As Cat-M1 and NB-IoT services provided by telecoms are typically cheaper than LTE (4G), their appeal for mass deployment is obvious. However, before subscribing to any telecommunications service, you must properly assess your project's needs.
The most important criterion is whether your application will be mobile or stationary. While Cat-M1 is suitable for either, NB-IoT is specifically intended for stationary applications only. For example, if your application is being deployed in a vehicle, Cat-M1 should be chosen because it supports tower handovers. By contrast, NB-IoT does not support such handovers, but is ideal for stationary applications with low data requirements, such as vending machines, street lighting, as well as heating, ventilation, and air-conditioning (HVAC) systems.
You must also factor in your project's expected bandwidth usage. If you need to transfer large amounts of data relatively quickly, Cat-M1 will be more suitable. If your system will only be transmitting small amounts of data that are not time-critical, NB-IoT will be sufficient for your needs and likely more cost-effective.
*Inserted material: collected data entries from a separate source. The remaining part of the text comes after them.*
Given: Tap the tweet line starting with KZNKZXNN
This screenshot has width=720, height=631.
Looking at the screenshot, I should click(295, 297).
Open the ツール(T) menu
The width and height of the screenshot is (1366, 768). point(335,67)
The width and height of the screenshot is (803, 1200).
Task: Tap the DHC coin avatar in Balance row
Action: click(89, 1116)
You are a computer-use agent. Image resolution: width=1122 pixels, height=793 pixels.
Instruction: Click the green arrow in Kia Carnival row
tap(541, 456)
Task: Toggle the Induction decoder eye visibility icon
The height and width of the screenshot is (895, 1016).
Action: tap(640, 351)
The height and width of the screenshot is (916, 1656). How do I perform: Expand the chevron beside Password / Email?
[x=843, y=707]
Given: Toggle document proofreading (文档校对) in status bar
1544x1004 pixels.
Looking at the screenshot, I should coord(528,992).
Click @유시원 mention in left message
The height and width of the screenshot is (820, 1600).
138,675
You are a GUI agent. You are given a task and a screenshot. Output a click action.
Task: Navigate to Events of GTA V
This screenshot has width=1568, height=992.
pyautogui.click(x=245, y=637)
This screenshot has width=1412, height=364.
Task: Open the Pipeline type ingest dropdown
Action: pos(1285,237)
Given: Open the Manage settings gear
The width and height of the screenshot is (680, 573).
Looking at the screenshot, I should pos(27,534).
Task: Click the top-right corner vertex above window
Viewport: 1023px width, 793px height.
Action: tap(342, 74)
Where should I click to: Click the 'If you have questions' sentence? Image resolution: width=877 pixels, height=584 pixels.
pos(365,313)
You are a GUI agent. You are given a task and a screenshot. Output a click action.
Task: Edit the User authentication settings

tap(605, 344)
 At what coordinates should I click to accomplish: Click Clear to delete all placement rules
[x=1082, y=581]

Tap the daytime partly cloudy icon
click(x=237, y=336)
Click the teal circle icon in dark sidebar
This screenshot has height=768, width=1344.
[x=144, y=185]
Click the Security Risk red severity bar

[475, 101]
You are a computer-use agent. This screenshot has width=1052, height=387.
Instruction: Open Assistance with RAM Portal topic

If you require significant bandwidth for longer periods, Tibbo recommends that you consider using LTE(4G) and our Tibbit #45-1~3.
Finally, consider the cellular signal strength at your target deployment locations. NB-IoT has better signal penetration than LTE(4G) and Cat-M1. This means that if NB-IoT service is available at all, it may have a better signal reception. At the same time, NB-IoT usually has a much less stable "spot" bandwidth, meaning that the actual data throughput fluctuates wildly from one moment to the next.